## Given instruction:
Count how many lines of the entries below contain the string "agent". Reply with the number alone.

## Available data:
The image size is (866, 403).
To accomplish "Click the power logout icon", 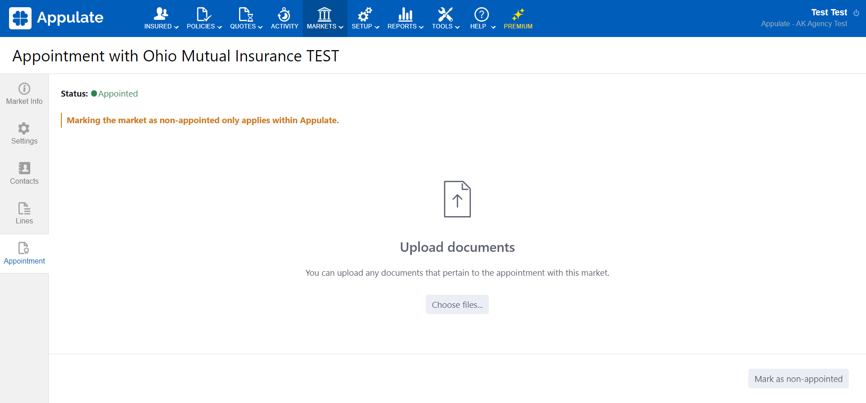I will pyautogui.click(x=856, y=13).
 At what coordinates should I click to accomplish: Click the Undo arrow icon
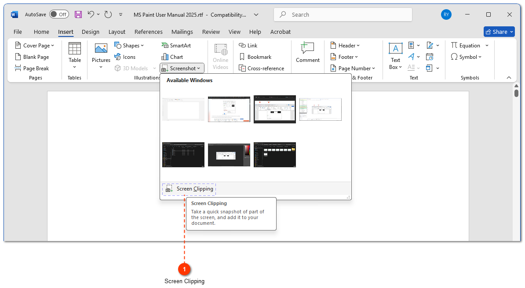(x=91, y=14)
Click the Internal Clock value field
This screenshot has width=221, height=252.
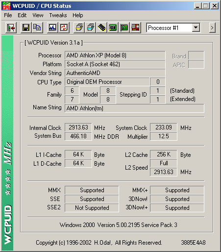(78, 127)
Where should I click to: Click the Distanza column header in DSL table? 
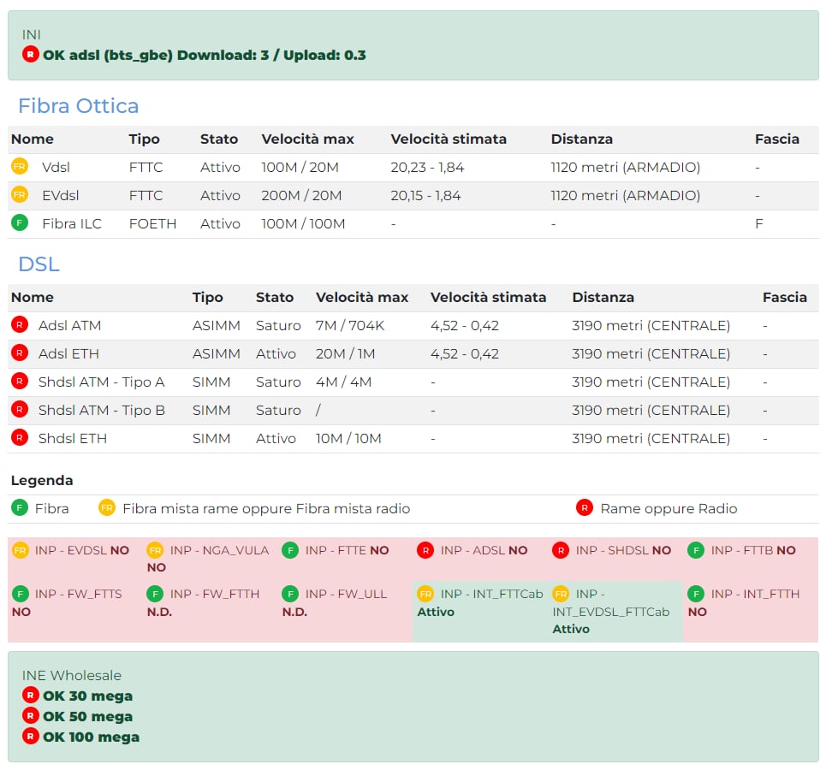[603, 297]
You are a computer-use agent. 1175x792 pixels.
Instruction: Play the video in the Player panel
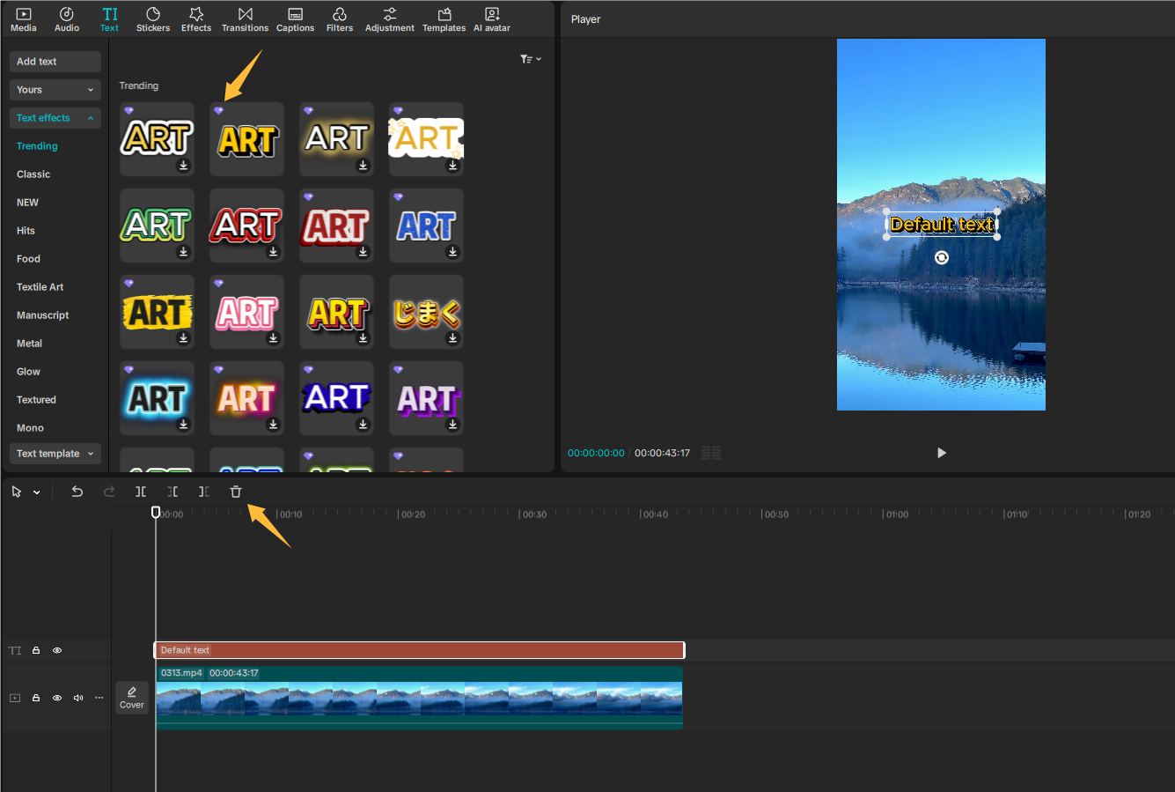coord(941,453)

---

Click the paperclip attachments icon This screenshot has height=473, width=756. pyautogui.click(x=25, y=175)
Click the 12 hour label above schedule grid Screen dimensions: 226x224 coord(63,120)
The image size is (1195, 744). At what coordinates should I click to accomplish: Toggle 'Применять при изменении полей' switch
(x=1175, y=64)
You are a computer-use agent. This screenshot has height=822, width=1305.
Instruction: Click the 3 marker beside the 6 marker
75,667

## The solution:
2